As usual, overclocking will be discussed in detail at the end of the article. However, overclocked results will also be included in the following pages in order to show what kind of improvements can be expected. Both stock and overclocked settings are tested to be stable under air cooling.
Sandra, by SiSoftware, is a tool capable of benchmarking about every component found inside a computer. The processor arithmetic and multi-core efficiency will be ran as well as the memory bandwidth and latency benchmarks.
At stock speeds, Gigabyte's UD4P claims the first place in both memory intensive benchmarks. It's ever so slightly slower than the others in processing tasks, but the results are tight nonetheless. With some overclocking, it trades blows with Asus' Rampage.
TMPG is a application that can transcode sound and video files to other formats.
POV-Ray, for Persistence of Vision Raytracer, is 3D rendering software that has impressive photorealistic capabilities.
Gigabyte shows off very good performance in TMPG where it easily beats the Rampage, while being extremely close behind EVGA's X58. In POV-Ray, it scores right in the middle of the pack.
Everyone knows WinRAR, so no need to explain what it does. I will compress our custom 10MB, 100MB and 500MB files using the best compression setting, in the ZIP format.
Cinebench 10 is another rendering program. I will run the single-threaded as well as the multi-threaded benchmark.
While the Gigabyte UD4P doesn't show stellar performance in WinRAR, it tops out the charts when it comes to Cinebench. It leads the pack at both stock and overclocked settings.
HDTune is a benchmarking program for hard drives. Their speed also depends on the chipset so this is why such a benchmark is ran.

Data extract -
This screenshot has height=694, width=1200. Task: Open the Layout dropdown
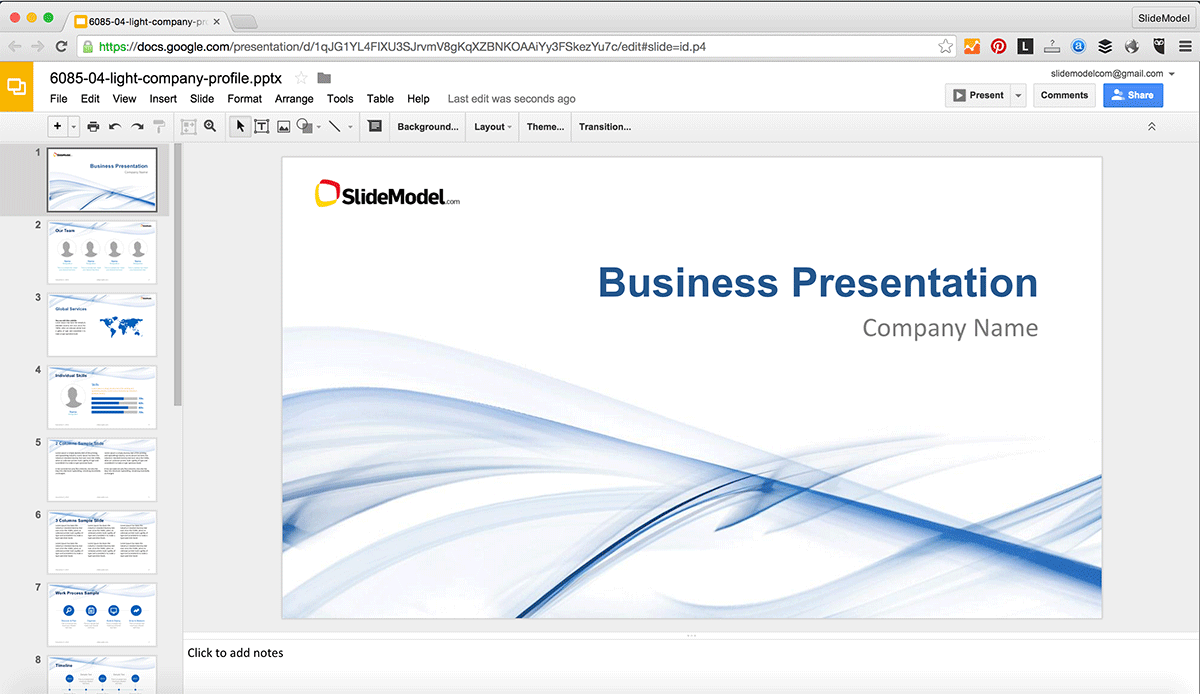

Work to complete -
Extend the motherboard benchmark review above, picking up right after its last sentence.

Exercise response -
Futuremark's PCMark Vantage suite includes many tests to gauge hard drive speed, memory and processor power. Therefor, it is considered as a system benchmark and not just a gaming benchmark.
Average reads are very similar across all X58 boards, but Gigabyte does come ahead in burst speed. In Vantage, it scores basically even with Asus' Rampage, but lacks the headroom to catch up once overclocked.
Crysis Warhead is a standalone expansion pack of the original Crysis. It uses an enhanced version of the same engine.
Bioshock is a creepy first person shooter. It is the oldest of the games in our benchmarking suite, hence the high FPS.
There's nothing too exciting to look at here, they all perform about the same in both games.
World at War is the fifth of the Call of Duty series. This time, the game is back in the Second World War.
Far Cry 2 is another first person shooter. It has been developed by Ubisoft unlike the first one which had been made by Crytek. The story takes place in Africa, where the ultimate goal is to assassinate an arms dealer.
Once more, performance is extremely tight so it's impossible to declare a clear winner.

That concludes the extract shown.